Where Two or Three are Gathered in My Name


On my night table sits a copy of the Dialogue of St. Catherine of Siena and I peruse it on a semi-regular basis as the problem it deals with, the alignment of our faculties of memory, knowledge and love is my problem and everyone else's problem too. Do I love as I know? No I do not and the section I read last night brought this home to me with unique force. Matthew 18:20 takes on a typically medieval allegorical twist in her treatment for the two, or more properly three, who are gathered in the presence of the Word, are the familiar Augustinian faculties of remembering, knowing and willing (or loving). The Word gathers the manifold into the unity of co-inherence in which the faculties mutually support rather than inhibit each other. This is true externally, in the community, but also true in the inwardness of the mind. With the shrewdness of true mystics though, St. Catherine continues by pointing out that the Word is not present in any gathering of ONE. The word is not present to solitude but only to two or three or more. One is not a gathering of any kind and if there is no gathering there is no mediation by the Word. There is a tension and relaxation in the interchange of solitude and engagement whereby each reinforces the other: interior life enriching social engagement and vice versa.
One reads saints and mystics to be convicted of sin or, if this language sounds too harsh to modern ears, to see where one’s greatest temptation lies. I was indeed somewhat floored by this passage for a gathering of one is just what I, all too often am. I can be ‘alone’ or alone in a room full of company. I have figured out there are reasons for this grounded in the usual banal stew of trauma, anxiety and depression. That does not alter the fact that everything from calling my siblings to stepping out of the house is an effort and sometimes an impossible effort. It is a ghastly fact about me that covid-19 has hardly affected me at all and indeed is reinforcing my worst tendencies to seclusion and self-isolation. Yet St. Catherine is irrefutable on this point: you cannot be a Christian by yourself and even if you are an eremite it is because you are praying so intensely for the world that you cannot be bothered by any external distraction.
Of course one limitation of mystics is that they are always telling us how to develop an interior life and perhaps this is because the atomized standpoint of us late-capitalist weirdoes is something they knew little of.
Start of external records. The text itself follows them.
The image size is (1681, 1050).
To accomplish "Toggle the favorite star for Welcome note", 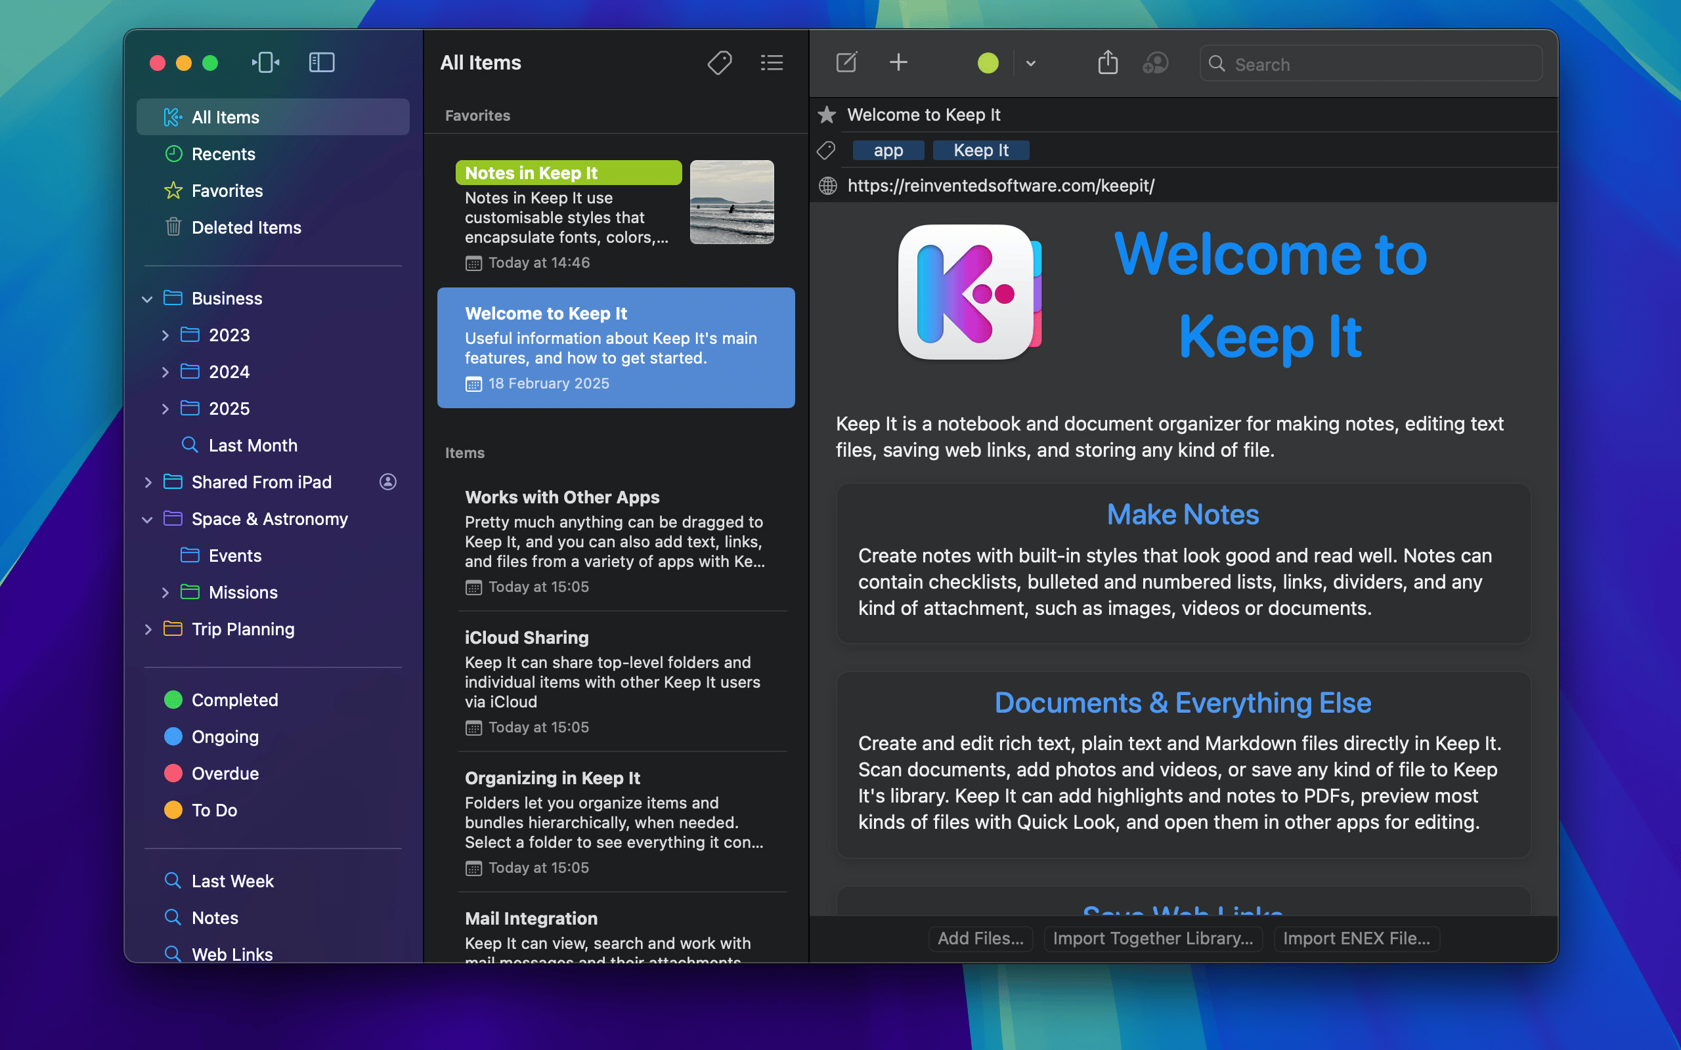I will [x=827, y=115].
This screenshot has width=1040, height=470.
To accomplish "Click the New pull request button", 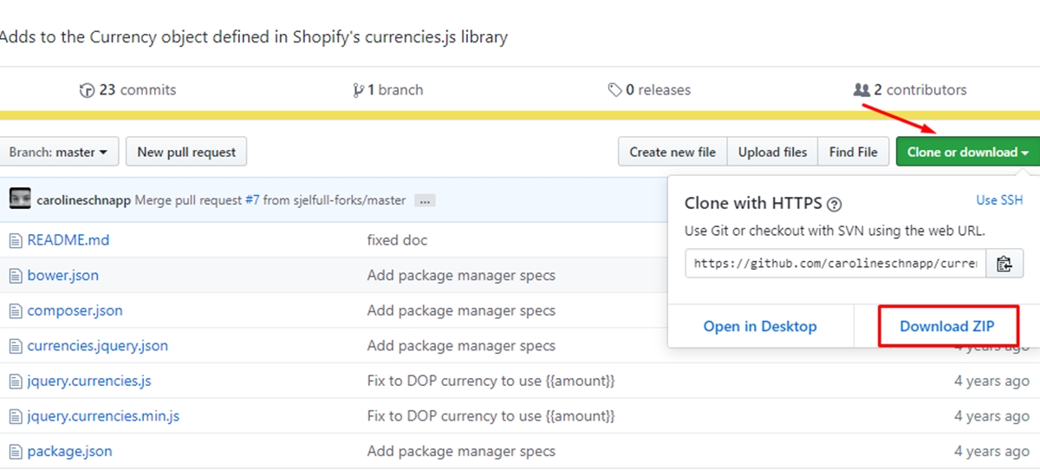I will (x=186, y=152).

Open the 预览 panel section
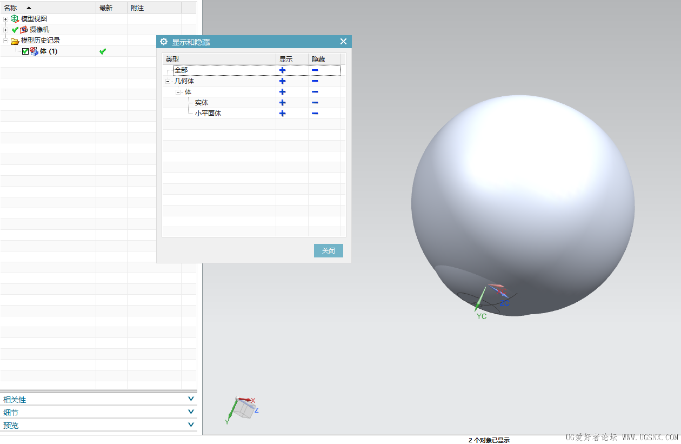[x=190, y=425]
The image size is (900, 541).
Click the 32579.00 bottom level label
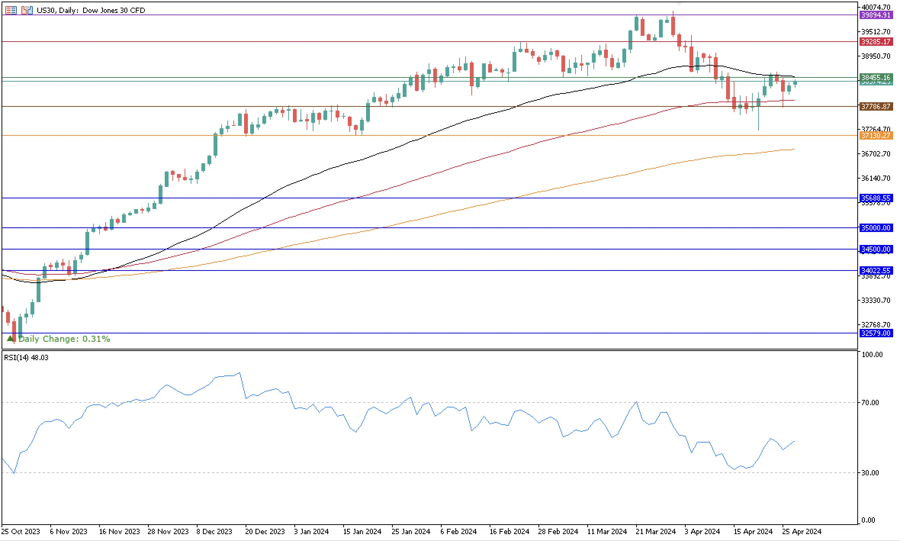tap(876, 333)
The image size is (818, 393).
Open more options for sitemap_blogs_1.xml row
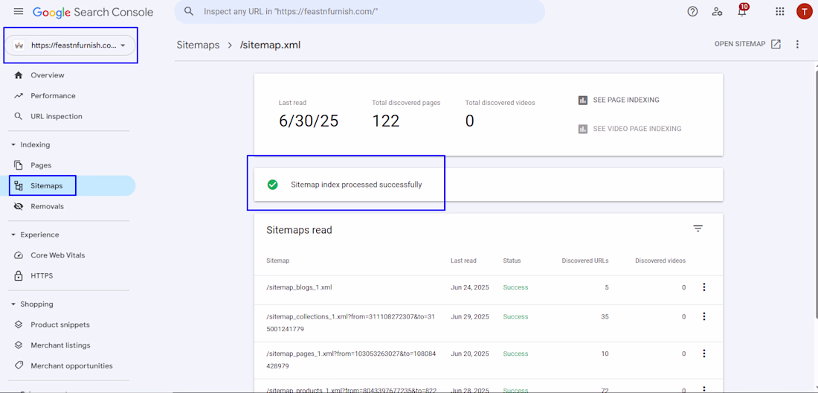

St. Catherine, after all, had a dozen siblings. They lived in conditions that encouraged a desperate search for privacy! In an age of cocooning and isolation how does one develop an exterior life and consequently a healthier and less obsessive interior one? How do you translate your convictions about justice into effective worldly action when you are a frogman or Martian much of the time or, to use the term coined by Christopher Lasch, a minimal self?